Analysis of small samples of spent nuclear materials for interpreting reactor operating history

Interpreting the operating history of a nuclear reactor is a key question in safeguards, non-proliferation, and studies of environmental contamination. It can help answer questions related to the amount and quality of Pu or other radioactive materials that were produced during the irradiation. Traditional approaches to characterizing spent nuclear fuels rely either on radiometric counting and/or mass spectrometry, usually relying on chemical purification of the specific analyte to increase precision and accuracy. We present an approach using resonance ionization mass spectrometry (RIMS) to precisely analyze small, solid samples of spent nuclear materials to characterize isotope ratios of multiple elements simultaneously, without prior chemical separation. Dispensing with chemical separation avoids the addition of chemistry “blanks” (background), measuring multiple elements from the same volume allows the correlation of multiple irradiation characteristics, and working from small samples decreases the radioactive hazards in the laboratory.

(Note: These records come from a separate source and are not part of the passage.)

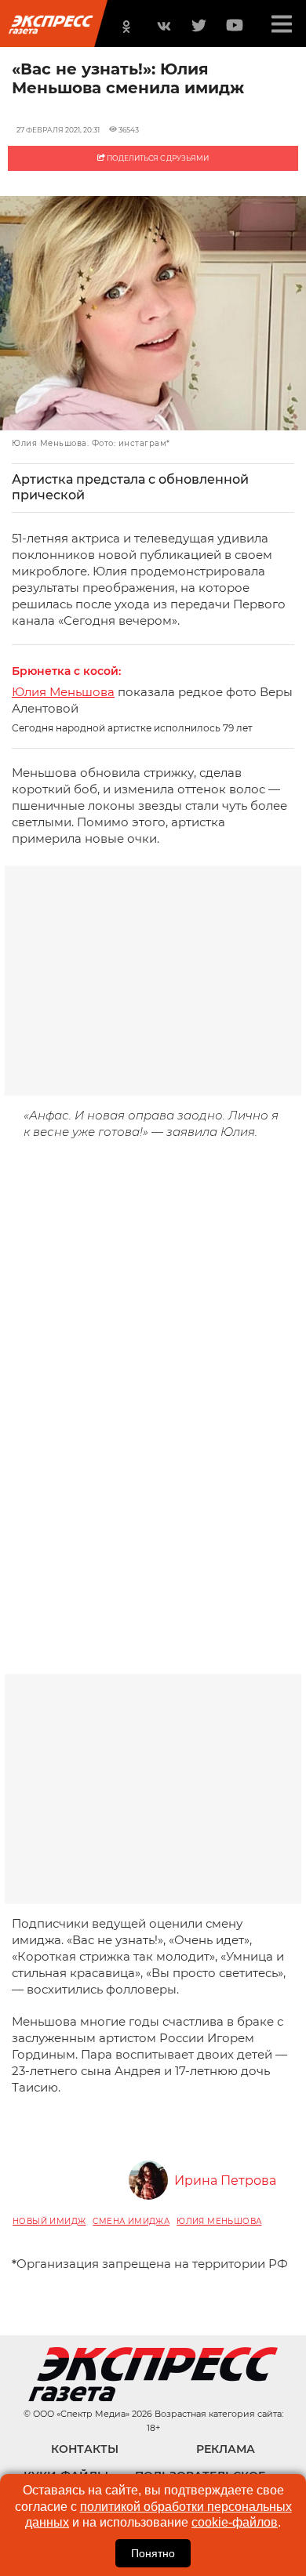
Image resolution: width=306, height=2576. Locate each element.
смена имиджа (131, 2221)
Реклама (225, 2449)
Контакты (84, 2449)
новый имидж (49, 2221)
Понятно (153, 2553)
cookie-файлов (234, 2522)
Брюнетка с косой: (66, 671)
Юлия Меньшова (63, 691)
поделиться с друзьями (157, 158)
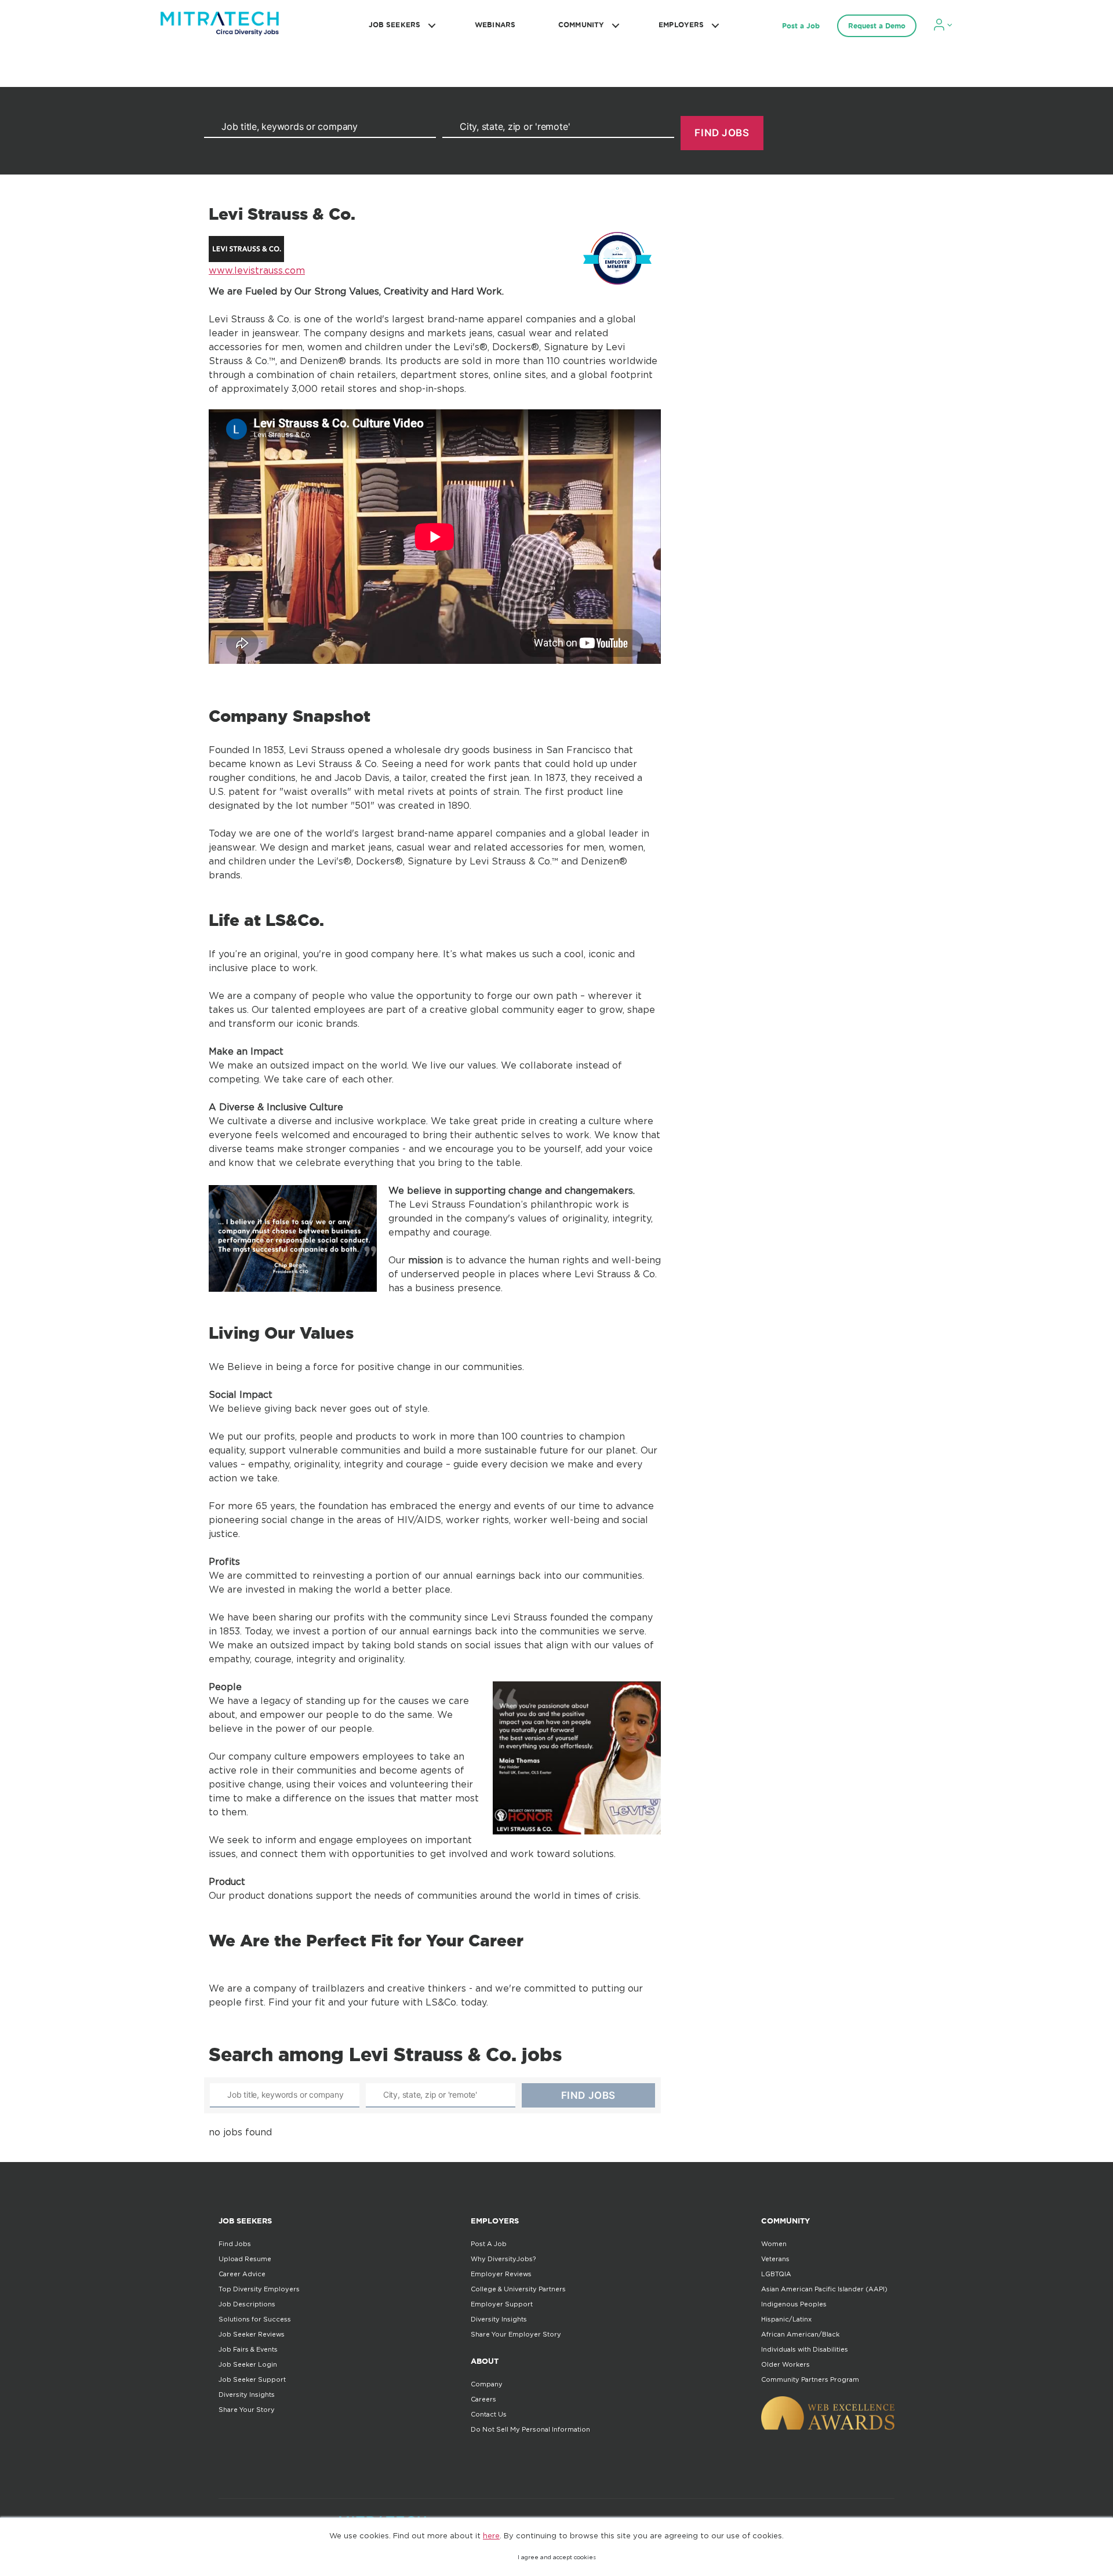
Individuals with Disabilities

We have applied Lawrence Livermore National Laboratory’s Laser Ionization of Neutrals (LION) instrument to several samples of spent nuclear material. This presentation will explain how we can analyze nearly any combination of 3 elements including U, Pu, Am, Sr, Rb, Mo, Zr, Nd, Ba, Cs simultaneously, during a single measurement, usually with enough material remaining to analyze the others in a subsequent analysis. We will show how connecting multiple isotope ratios across elements and comparing those analytical results to computational models provide an improved understanding of the operating history of a nuclear reactor.